Spin tests are among the standard procedures in the development of eDrives. The tests provide information on the load capacity of the rotor under the influence of centrifugal forces. Typical applications include the examination of bursting strength, expansion measurements for the analysis of elastic and plastic deformation or LCF tests (creep tests) for analyzing material fatigue on eDrive rotors.
The Centrio spin-testing rigs are proven test rigs that stand out with their simple operation and superior safety standards. Tests can be conducted at speeds of up to 250,000 min-1 depending on rotor weight and dimensions. The test rig contains a vacuum-sealed container with an integrated burst guard that absorbs the fragment energy when a rotor bursts.
Testing capacities are significantly expanded with additional equipment: For example, to simulate thermal load, temperatures from -265° C to 1000° C are generated. With telemetry or slip ring systems measurement data on the rotor can be transmitted during the test run. High-speed video cameras allow detailed observation and analysis of the rotor under load.
Because of the very good noise insulation, the spin-testing rigs can be operated without additional noise protection measures.
From the very first eDrive prototype you must be sure that it runs with low oscillations and is sufficiently speed-resistant that it does not burst on the first attempted drive. Knowledge of the behavior of rotors under loads is indispensable in avoiding this worst-case scenario. Spin-testing rigs allow a variety of tests on the behavior of your rotor under the influence of centrifugal forces, the results of which provide information on the capabilities of your rotor. And what about balancing? Particularly those prototypes that are mostly produced manually have to be balanced with great precision before the first use. Our manual solutions in the Pasio series are ideally suited for this.

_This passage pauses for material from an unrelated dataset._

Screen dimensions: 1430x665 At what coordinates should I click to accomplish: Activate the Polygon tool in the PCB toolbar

The two balancing machines in the Pasio series each cover a practical weight range. The smaller of the two, the Pasio 15SC, is ideal for the smaller hybrid rotors up to a rotor weight of 15 kg. The significantly heavier, fully electrical drives are perfectly balanced on the Pasio 50. Both machines with their non-magnetic equipment are insensitive to the strong magnetic fields of drive rotors with magnets. The measurement results are therefore not influenced. The heavily oscillation-damping cast mineral machine frame of both machines makes them non-sensitive to external interference and vibrations – a foundation or anchor is not required.

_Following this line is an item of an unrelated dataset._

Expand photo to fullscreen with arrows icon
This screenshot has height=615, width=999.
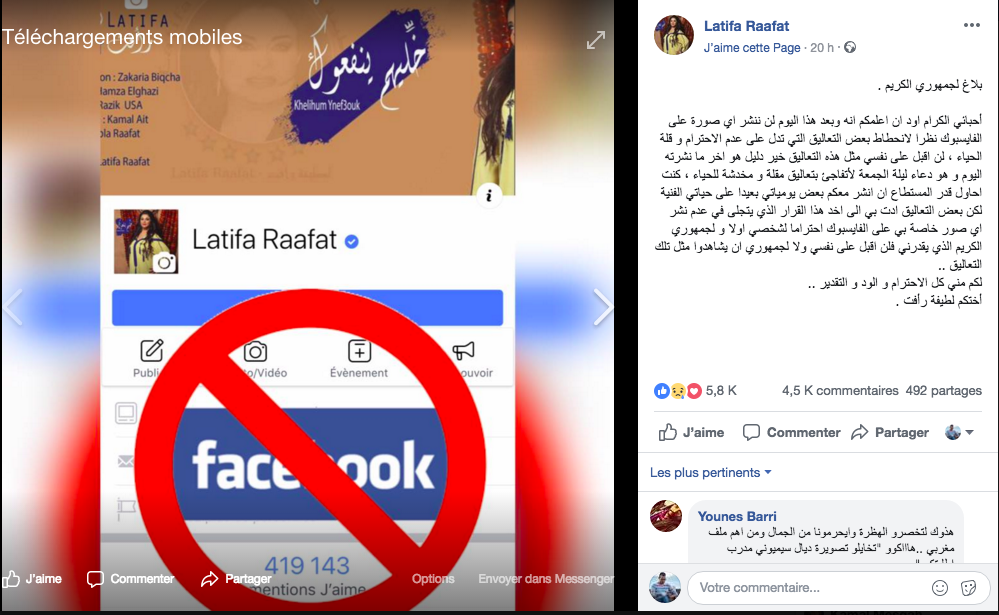[x=596, y=40]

Both Pasios are equipped with the ultra-modern Save Control controller, which permanently coordinates and monitors many machine functions. You are therefore always highly informed of the status of the machine and can respond individually.
Many other rotors can of course also be easily and precisely balanced on both universal balancing machines.
For the Pasio series, we offer our measurement devices CAB 820 and CAB 920 as an equipment version. Common to both is the consistent operating philosophy, the precision in measurement value processing as well as the clear and detailed display. It processes the measurement signals and indicates the size and angle position of the imbalance numerically and directly in the vector diagram. With permanent calibration, all you have to do is input a small amount of geometrical data to configure the measuring equipment to a new rotor.
The Pasio 15SC is always the right choice when you want to perfectly balance a broad rotor spectrum up to 15 kg. It requires very little space and can be started very quickly. Your convenient single-hand overslung belt mechanism offers simple storage of the rotor in the machine and the overall ergonomic design allows reliable and error-free balancing.
The Pasio 50SC is the second generation of our large Pasio series. It is designed for rotors up to 50 kg with a maximum rotor diameter of 600 mm and a length of 1000 mm. It covers a practical rotor range that is frequently encountered in research and development and in the production plant. The sophisticated mechanics and superior measurement technology enable residual imbalances of less than 0.5 gmm per balancing plane and thus also a very high imbalance reduction ratio.